The Twenty Minute VCGeoff Lewis: Why I Put $200M into Rippling; Uncapped Notes; "Compound Startups" | 20VC #933
At a glance
WHAT IT’S REALLY ABOUT
Inside Bedrock’s $200M Bet on Rippling and Compound Startups
- Geoff Lewis of Bedrock Capital explains why his firm has invested roughly $200M into Rippling across multiple rounds, making it a highly concentrated position in their first three funds.
- He frames CEO Parker Conrad as a ‘life’s work’ founder and “ultimate narrative violation,” driven by a mix of ambition, vengeance, and resilience that Bedrock believes is key to building generational companies.
- Lewis unpacks Rippling’s “compound startup” model: starting from payroll, expanding into a broad workforce management suite, owning the employee graph, and potentially becoming an “AdWords for SaaS” distribution layer.
- The conversation also covers Bedrock’s philosophy on uncapped notes, capital concentration, reserves vs distributions, macro timing, and how they think about growth-stage investing and risk in a volatile market.
IDEAS WORTH REMEMBERING
5 ideasBack ‘life’s work’ founders with an extra motivator like vengeance.

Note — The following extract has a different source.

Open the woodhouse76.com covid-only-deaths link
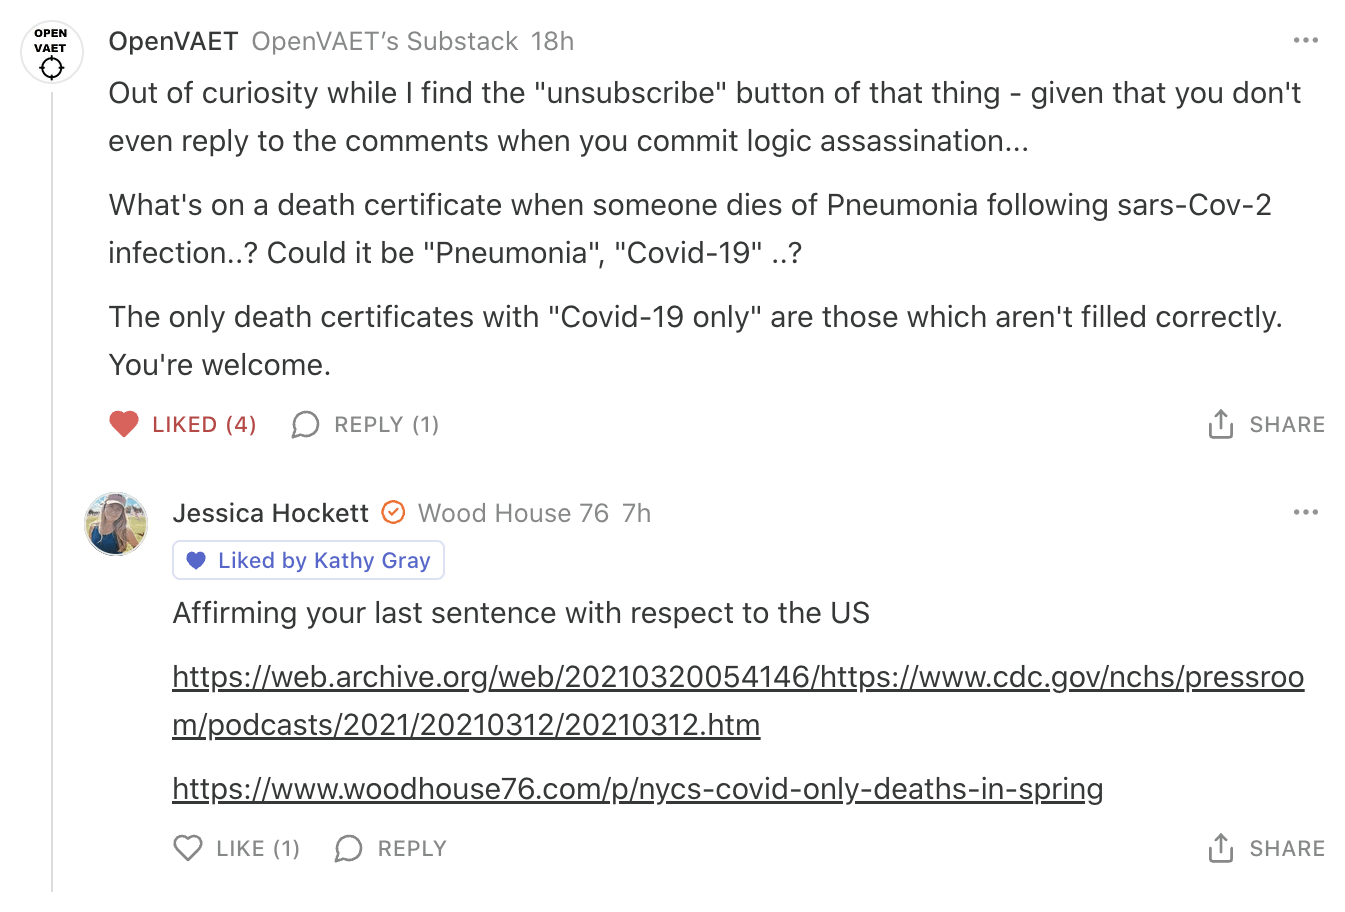Image resolution: width=1345 pixels, height=912 pixels. [x=637, y=790]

Lewis argues that many great entrepreneurs (e.g., Rockefeller, Jobs) are driven not only by a big vision but also by a sense of being wronged, which fuels irrational perseverance; Parker Conrad fits this pattern and self-identifies as a “narrative violation.”

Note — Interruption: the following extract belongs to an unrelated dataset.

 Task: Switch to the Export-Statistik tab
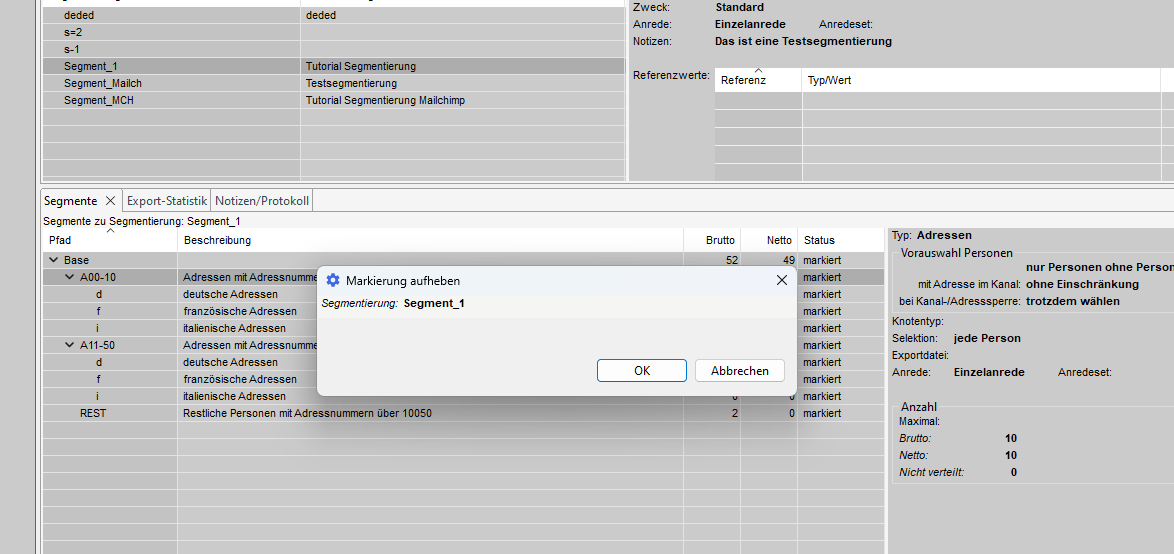167,201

Use capital concentration to maximize returns in truly exceptional companies.
Bedrock has concentrated roughly 20% of three funds into Rippling (plus more into a few other winners), rejecting traditional diversification limits and aligning with the view that position-sizing, not deal count, is often the real driver of venture returns.
Avoid competitive formal fundraises; catalyze rounds and move pre-emptively.
After losing the Series A and over-analyzing the Series B, Bedrock concluded that once a process memo goes to a dozen firms, the round is effectively ‘dead’ to them; instead, they now focus on originating or catalyzing rounds directly with founders.
Favor businesses where the preferred stack grows linearly or sublinearly with revenue.
Lewis emphasizes that many big-outcome companies require massive dilutive capital; he prefers models like Rippling’s, where strong unit economics and product-led expansion mean the amount of preferred capital needed scales modestly relative to revenue growth.
Exploit macro dislocations by moving up-market when others retreat to early stage.
In anticipating a growth and then crypto crash, Bedrock sold Bitcoin/Ethereum, recycled proceeds, and deliberately sought the “best growth-stage asset on the planet” where they believed they wouldn’t lose money and still had a credible 10x path—landing on Rippling.
WORDS WORTH SAVING
5 quotesWhen you find a transcendent life’s work entrepreneur with vengeance, you ought to invest.
— Geoff Lewis
I don’t like companies where the people don’t wear their shoes in the office.
— Geoff Lewis
It can become the AdWords for SaaS… the way that business software is sold.
— Geoff Lewis
By the time a company’s in a formal financing process, it’s kind of dead to us.
— Geoff Lewis
This is a rare human who, to wholly self-actualize, has to build one of the largest companies on the planet.